● **Stored records**:
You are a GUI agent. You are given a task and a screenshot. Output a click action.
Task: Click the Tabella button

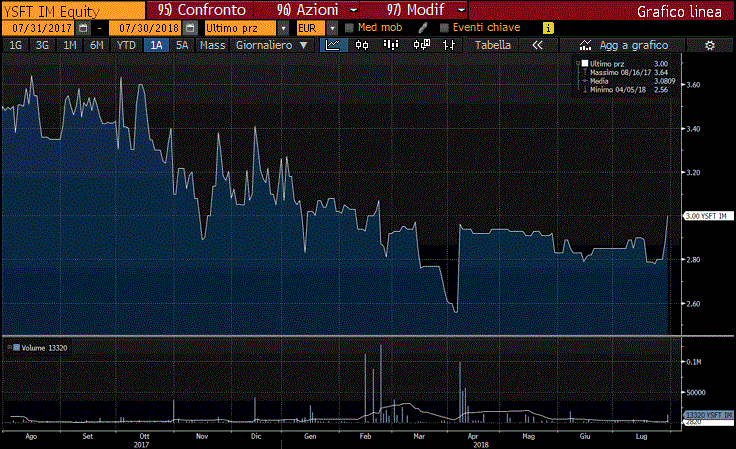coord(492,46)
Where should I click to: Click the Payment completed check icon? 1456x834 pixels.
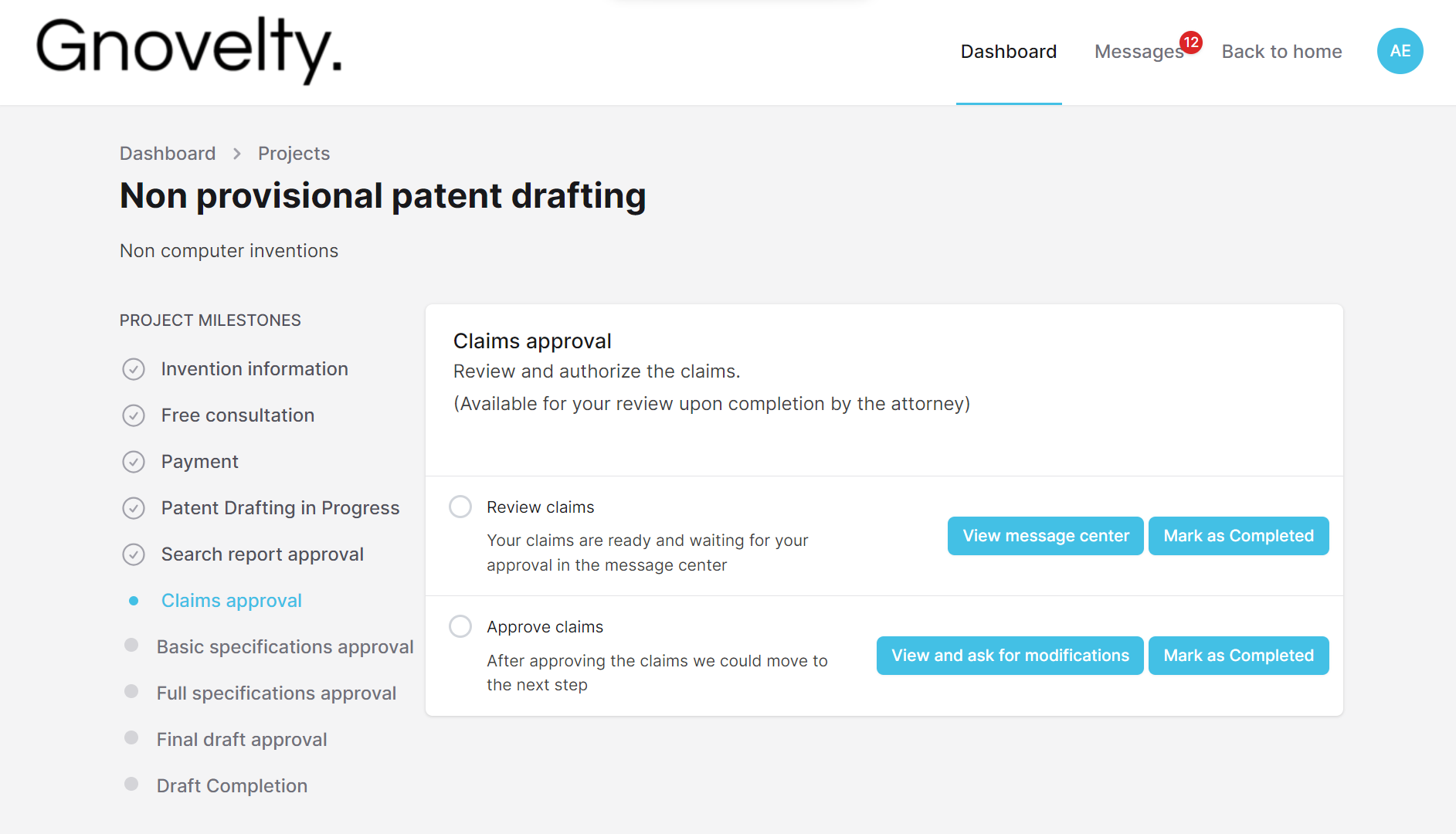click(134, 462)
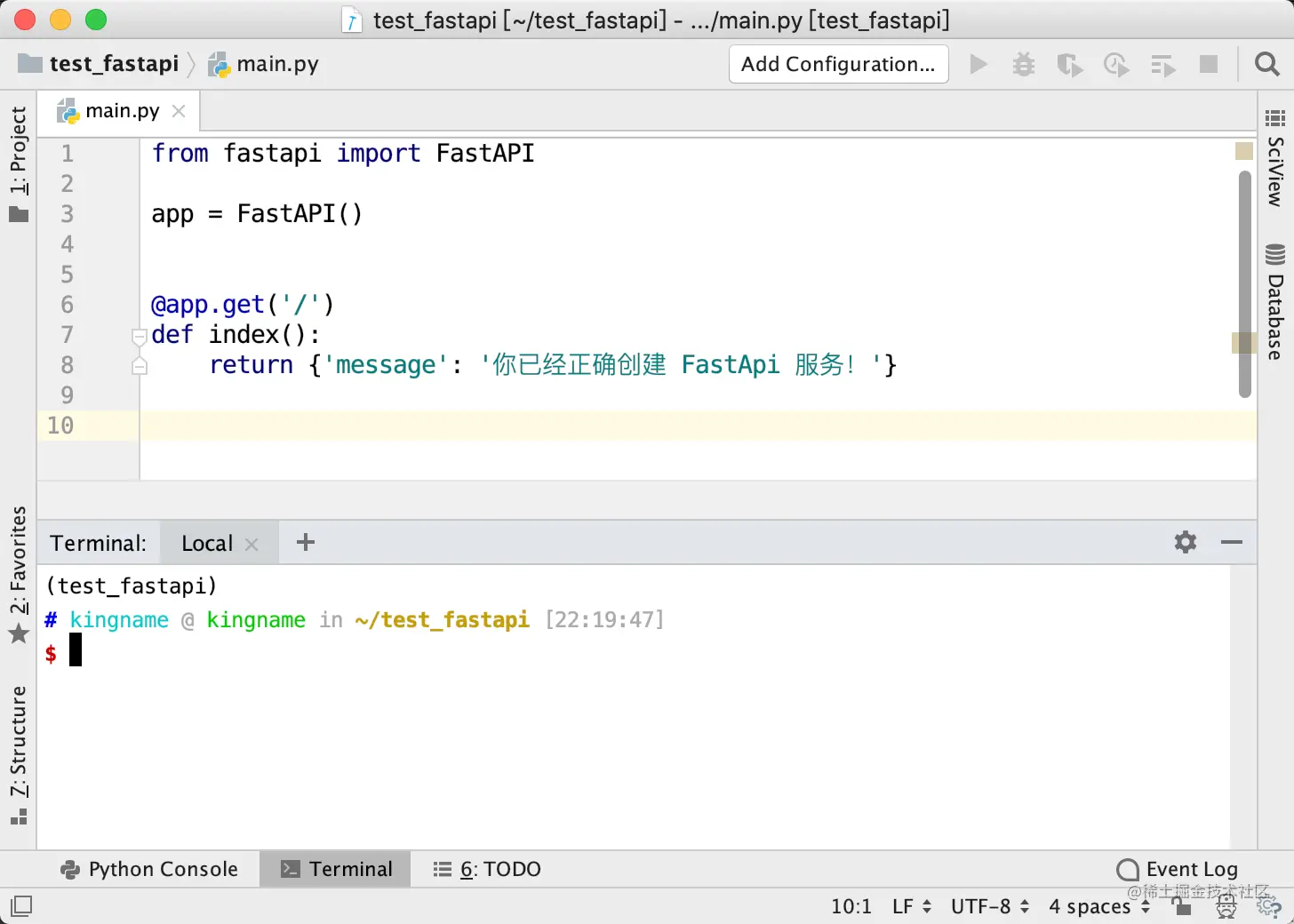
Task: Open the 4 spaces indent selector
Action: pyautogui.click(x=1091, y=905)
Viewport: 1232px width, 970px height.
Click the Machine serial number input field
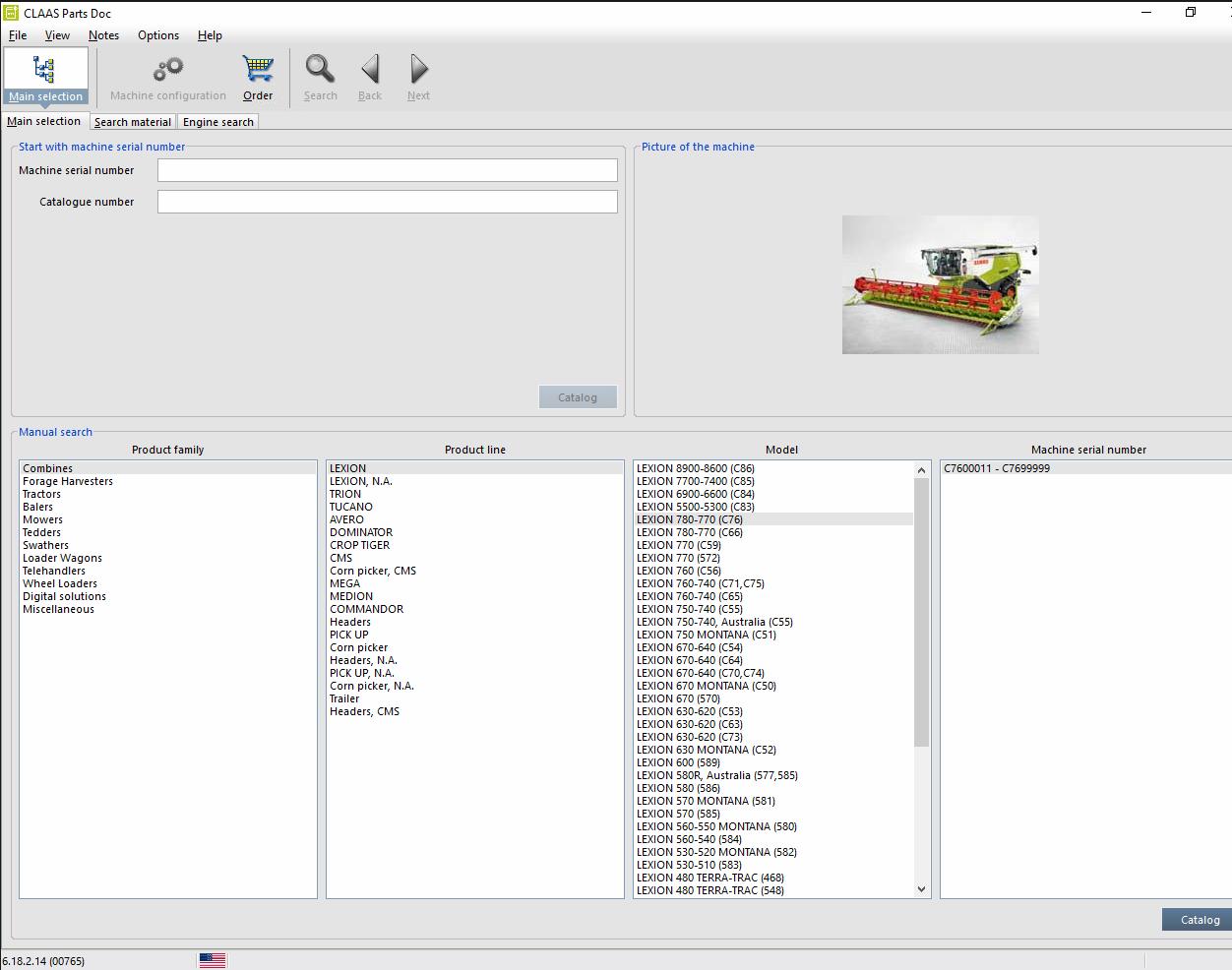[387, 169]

==

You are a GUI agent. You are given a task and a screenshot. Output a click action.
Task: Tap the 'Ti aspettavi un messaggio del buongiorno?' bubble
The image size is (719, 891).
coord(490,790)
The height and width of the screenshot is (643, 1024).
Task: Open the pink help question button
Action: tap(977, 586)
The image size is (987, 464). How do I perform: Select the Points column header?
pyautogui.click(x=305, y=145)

● **Problem requirements**: Copy the lines of the records from the line with "Where should I" to the line with "Action: pyautogui.click(x=1091, y=905)", both included, and reproduce them verbatim, leaving out the pictures.

● **In response**:
Where should I click to: Click the Payment completed check icon? 1456x834 pixels.
click(134, 462)
Task: Open the 4 spaces indent selector
Action: pyautogui.click(x=1091, y=905)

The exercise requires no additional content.